*Task requirements*:
Among the lines of the material below, how many carry the word "computer"? Only the number is wanted.

(Beginning of Material for the task)

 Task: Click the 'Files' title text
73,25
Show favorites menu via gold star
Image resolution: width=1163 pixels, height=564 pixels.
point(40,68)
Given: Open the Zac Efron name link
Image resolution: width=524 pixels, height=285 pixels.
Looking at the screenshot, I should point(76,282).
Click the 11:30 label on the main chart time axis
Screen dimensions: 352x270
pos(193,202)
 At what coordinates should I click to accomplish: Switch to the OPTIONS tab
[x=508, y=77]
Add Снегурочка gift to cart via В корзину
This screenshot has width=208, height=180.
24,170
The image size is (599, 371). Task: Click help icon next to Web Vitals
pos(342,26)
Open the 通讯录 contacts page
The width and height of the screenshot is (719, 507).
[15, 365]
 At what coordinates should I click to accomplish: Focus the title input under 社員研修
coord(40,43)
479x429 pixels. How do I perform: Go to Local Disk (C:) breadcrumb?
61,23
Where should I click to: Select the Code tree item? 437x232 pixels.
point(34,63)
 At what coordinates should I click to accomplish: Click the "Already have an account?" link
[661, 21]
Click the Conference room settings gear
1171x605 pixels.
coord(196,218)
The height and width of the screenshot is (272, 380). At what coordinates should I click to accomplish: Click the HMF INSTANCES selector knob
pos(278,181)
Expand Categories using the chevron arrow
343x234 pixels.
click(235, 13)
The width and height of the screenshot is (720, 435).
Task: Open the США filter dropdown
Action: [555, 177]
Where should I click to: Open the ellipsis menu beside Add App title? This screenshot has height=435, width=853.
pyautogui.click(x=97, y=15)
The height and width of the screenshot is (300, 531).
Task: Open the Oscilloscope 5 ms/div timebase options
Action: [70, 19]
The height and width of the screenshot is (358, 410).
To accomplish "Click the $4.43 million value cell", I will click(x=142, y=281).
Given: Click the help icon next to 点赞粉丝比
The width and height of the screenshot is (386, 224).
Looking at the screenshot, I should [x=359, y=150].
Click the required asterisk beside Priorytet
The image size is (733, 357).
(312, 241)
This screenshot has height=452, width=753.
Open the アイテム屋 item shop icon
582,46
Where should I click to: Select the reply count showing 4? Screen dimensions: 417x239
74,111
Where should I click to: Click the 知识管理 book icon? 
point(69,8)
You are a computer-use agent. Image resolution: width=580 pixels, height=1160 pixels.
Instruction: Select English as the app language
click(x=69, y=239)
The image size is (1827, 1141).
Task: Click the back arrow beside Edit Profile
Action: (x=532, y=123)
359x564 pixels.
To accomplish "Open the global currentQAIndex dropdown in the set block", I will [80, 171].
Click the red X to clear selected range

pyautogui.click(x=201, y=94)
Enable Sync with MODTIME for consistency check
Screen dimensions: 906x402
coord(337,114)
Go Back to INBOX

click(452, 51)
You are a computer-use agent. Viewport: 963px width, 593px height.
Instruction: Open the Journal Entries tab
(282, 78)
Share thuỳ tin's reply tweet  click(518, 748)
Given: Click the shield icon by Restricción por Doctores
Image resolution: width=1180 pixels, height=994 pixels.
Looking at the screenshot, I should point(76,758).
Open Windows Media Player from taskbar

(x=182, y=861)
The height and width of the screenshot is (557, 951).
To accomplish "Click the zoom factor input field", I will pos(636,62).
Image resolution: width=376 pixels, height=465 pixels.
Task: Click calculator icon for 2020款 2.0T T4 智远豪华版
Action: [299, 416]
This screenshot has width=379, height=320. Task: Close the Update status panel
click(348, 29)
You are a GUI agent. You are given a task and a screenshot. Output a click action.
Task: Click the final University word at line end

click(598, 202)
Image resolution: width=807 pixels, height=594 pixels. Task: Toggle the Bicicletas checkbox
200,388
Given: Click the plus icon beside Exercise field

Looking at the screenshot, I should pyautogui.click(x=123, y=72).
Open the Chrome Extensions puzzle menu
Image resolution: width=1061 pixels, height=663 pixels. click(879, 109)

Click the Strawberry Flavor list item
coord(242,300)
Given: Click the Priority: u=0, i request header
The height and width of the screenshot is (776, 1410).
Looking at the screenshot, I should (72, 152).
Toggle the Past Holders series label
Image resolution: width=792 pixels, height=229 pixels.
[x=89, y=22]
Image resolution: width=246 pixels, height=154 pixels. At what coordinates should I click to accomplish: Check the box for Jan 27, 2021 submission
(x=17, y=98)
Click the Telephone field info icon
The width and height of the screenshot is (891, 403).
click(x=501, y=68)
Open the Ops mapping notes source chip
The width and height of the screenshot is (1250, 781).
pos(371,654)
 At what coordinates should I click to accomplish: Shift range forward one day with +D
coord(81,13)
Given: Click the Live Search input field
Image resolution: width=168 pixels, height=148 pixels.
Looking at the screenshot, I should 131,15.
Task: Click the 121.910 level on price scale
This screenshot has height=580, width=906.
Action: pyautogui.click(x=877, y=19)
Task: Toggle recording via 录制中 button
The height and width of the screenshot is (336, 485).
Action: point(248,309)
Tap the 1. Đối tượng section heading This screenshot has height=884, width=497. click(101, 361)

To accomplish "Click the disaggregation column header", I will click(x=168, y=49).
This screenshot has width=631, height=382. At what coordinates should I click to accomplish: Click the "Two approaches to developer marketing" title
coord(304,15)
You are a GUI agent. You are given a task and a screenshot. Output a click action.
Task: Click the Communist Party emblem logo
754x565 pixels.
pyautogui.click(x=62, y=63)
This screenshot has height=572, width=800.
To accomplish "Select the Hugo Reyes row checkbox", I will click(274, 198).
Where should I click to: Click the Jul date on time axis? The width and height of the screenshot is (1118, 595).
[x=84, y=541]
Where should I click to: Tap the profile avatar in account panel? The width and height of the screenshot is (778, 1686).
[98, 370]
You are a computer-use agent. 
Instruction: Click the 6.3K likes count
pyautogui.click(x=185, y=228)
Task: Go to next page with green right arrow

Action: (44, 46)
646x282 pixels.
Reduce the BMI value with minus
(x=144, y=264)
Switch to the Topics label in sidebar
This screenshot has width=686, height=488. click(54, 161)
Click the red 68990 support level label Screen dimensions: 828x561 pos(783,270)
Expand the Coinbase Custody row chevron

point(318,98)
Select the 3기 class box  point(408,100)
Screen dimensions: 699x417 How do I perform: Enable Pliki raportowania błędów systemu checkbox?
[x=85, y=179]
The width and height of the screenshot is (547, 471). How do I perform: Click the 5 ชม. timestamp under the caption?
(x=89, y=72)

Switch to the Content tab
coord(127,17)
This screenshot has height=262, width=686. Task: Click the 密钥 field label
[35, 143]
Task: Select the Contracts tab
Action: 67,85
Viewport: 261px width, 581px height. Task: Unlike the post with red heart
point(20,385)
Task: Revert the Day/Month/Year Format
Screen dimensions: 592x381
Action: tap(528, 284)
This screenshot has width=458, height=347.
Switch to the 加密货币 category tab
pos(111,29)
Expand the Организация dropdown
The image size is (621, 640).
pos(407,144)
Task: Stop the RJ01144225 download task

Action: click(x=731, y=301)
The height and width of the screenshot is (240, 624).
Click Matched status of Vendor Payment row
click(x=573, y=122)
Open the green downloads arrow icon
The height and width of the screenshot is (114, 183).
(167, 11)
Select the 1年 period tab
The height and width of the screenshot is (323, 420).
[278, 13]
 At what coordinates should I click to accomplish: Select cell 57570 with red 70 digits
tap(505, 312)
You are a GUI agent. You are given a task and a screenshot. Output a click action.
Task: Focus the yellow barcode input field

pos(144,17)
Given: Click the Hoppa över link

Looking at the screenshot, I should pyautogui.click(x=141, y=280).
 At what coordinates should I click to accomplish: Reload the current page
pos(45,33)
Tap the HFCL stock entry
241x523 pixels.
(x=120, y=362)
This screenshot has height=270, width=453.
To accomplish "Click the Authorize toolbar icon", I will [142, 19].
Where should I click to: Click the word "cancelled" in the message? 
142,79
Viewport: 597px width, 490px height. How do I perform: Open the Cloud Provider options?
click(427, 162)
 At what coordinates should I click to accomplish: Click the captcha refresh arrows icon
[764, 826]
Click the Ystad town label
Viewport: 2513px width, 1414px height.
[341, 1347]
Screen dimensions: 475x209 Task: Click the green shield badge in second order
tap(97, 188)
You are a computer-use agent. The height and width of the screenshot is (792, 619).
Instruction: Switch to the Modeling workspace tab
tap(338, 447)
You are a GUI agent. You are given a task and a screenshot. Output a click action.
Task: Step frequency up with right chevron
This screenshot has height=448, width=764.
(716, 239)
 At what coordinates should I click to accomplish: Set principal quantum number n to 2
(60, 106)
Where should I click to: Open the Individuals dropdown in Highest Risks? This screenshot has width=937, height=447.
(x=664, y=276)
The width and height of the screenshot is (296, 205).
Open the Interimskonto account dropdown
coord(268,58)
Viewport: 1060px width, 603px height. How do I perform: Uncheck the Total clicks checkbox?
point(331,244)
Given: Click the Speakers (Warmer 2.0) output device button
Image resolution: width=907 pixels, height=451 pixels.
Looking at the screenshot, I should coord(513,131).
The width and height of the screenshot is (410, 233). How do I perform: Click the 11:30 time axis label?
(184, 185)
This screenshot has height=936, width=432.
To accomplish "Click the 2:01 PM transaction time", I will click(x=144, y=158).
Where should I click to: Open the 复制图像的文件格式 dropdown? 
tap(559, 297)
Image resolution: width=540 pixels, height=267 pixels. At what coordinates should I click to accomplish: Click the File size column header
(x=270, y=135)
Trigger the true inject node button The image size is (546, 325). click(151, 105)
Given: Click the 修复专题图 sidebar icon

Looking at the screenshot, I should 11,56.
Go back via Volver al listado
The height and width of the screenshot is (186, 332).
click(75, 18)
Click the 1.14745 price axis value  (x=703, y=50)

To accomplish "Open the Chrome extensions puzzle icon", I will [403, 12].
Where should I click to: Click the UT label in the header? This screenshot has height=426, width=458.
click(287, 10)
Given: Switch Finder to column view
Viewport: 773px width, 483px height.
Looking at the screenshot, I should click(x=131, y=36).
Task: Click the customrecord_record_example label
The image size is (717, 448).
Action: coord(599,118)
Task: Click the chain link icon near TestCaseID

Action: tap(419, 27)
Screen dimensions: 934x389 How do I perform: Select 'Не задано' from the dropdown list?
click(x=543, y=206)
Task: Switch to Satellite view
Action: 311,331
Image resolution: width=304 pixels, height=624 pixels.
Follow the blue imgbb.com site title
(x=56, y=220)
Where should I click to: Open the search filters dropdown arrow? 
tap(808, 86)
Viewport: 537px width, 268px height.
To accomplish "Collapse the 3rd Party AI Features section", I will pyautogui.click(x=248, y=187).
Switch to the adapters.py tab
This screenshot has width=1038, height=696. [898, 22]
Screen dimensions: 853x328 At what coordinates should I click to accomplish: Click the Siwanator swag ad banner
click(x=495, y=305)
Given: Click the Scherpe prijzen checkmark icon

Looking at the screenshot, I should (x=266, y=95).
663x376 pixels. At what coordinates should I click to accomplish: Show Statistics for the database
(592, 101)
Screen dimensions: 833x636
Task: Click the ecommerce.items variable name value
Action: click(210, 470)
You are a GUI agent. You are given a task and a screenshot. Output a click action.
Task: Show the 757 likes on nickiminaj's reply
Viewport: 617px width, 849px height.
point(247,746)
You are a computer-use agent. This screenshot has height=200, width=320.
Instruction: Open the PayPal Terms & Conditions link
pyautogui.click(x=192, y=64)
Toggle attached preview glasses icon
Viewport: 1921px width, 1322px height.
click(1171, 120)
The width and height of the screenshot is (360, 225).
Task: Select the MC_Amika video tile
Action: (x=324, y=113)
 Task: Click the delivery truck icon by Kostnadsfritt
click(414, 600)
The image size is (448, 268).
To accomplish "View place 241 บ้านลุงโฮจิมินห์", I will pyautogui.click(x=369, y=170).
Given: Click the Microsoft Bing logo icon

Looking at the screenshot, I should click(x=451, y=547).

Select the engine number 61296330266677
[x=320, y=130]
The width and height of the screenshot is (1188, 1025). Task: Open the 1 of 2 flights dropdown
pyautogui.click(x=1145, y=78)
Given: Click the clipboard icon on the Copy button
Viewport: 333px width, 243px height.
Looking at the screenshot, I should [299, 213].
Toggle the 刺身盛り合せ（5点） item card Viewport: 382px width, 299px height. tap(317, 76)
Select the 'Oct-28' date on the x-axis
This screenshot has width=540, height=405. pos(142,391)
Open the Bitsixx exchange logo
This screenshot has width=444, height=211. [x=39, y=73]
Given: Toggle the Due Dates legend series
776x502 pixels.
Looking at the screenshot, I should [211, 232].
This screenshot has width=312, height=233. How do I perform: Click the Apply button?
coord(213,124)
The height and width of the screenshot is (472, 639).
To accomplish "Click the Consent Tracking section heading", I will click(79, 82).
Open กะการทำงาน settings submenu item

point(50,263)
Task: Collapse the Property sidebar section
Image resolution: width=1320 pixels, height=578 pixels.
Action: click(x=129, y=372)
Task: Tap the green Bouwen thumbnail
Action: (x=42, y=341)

(End of Material for the task)

*Exercise response*:
5